The judging process has begun. The contest was to design an elemental tile for each of the four newly named elements, nihonium (Nh), moscovium (Mc), tennessine (Ts) and oganesson (Og).
Thank you to everyone who participated in the New Elements Contest; we received over 200 submissions from over 40 schools. Chem 13 News Magazine has been posting many of the submissions to the contest on Twitter.
After careful consideration, our University of Waterloo New Elements Team has selected the top ten submissions for each element.
We have asked our stakeholders to vote for the final four for each. We have over 20 judges from our original Periodic Table Project sponsors — 3M Canada, JWA Group, Chemical Institute of Canada, University of Waterloo Office of Research, University of Waterloo Department of Chemistry and our own Chem 13 News Editorial Board. Yuri Oganessian was also one of the judges — yes, that Yuri Oganessian!
During the month of May, we will have an online vote to decide which of the final four will be added to our Periodic Table Project. Return and vote!!! Encourage your students and all chemistry enthusiasts to check out the creative work done by high school students.
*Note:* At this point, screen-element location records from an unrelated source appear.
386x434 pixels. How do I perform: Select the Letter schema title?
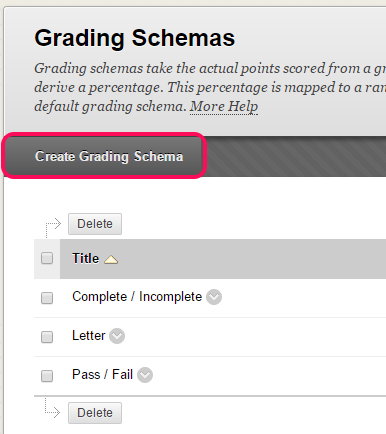pyautogui.click(x=89, y=335)

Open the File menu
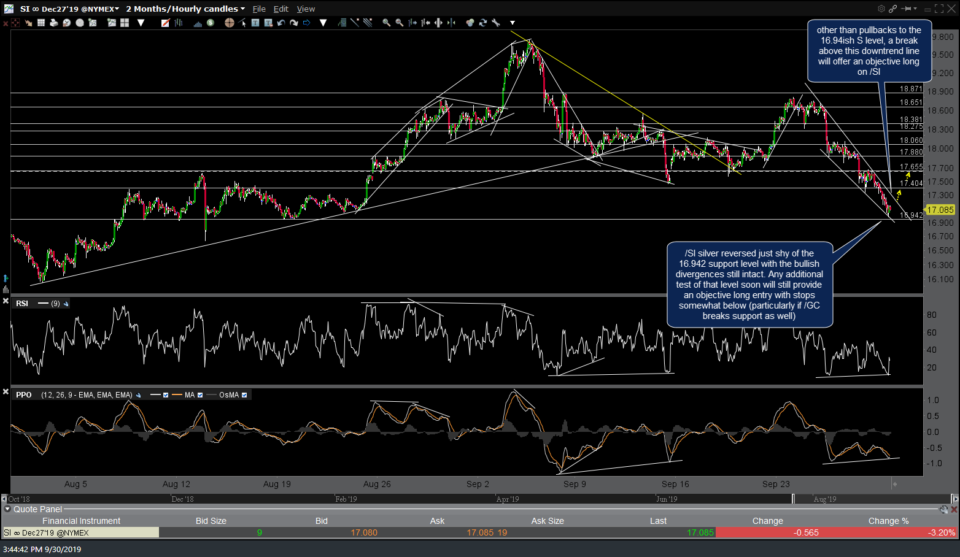pyautogui.click(x=257, y=9)
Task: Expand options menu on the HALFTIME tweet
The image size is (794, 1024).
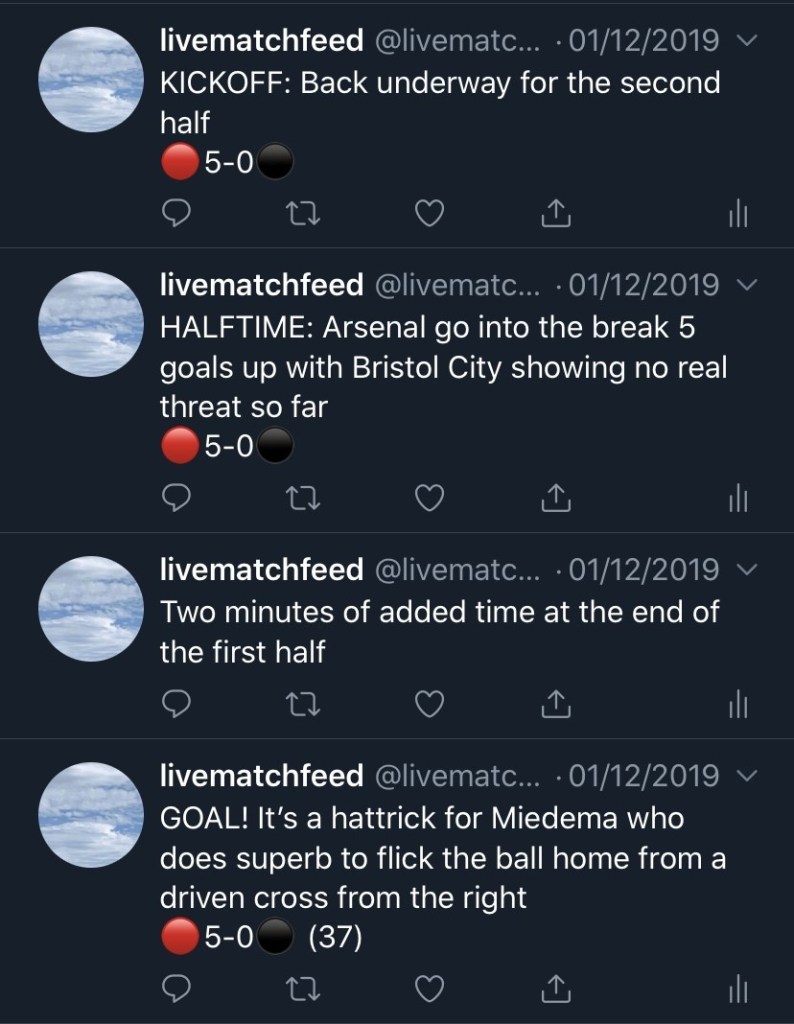Action: 742,286
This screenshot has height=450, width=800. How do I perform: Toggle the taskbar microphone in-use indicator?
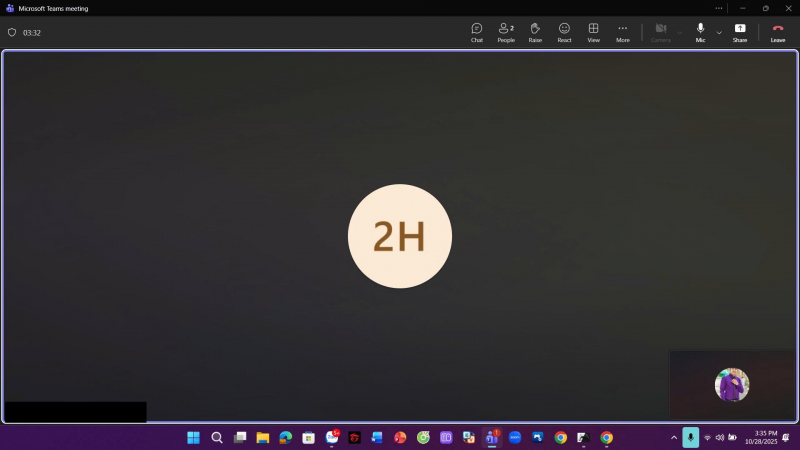point(691,437)
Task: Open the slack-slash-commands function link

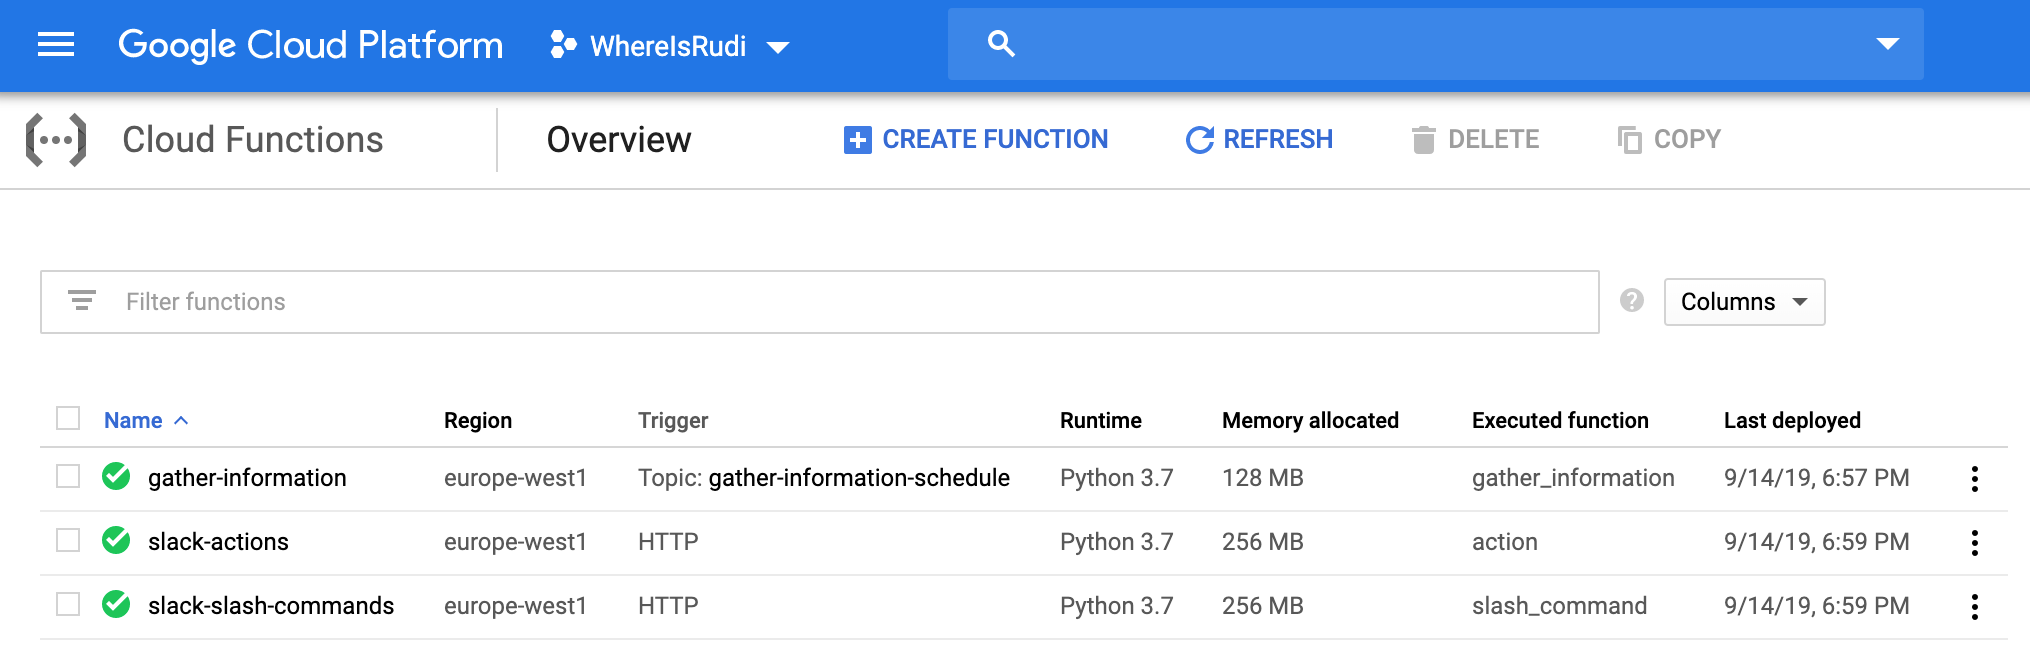Action: (271, 606)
With the final four we will post the description behind the creative process of each tile.
Contest process in a snapshot
Free Periodic Table Project app (iOS and Android)
While you wait for the announcement, have students download the free app for Apple, Blackberry or Android devices! The app has artistic tiles for each element on the periodic table along with descriptions behind the design. It also has the basic atomic properties of each element for students to readily access.
Background of Periodic Table Project
In 2011, we invited Chem 13 News’ readers to have their students artistically express an element on a 6” x 6” tile for the Periodic Table Project to celebrate the International Year of Chemistry. In 2013 we had a design contest for flerovium (Fl) and livermorium (Lv). In 2016 there were four newly named elements.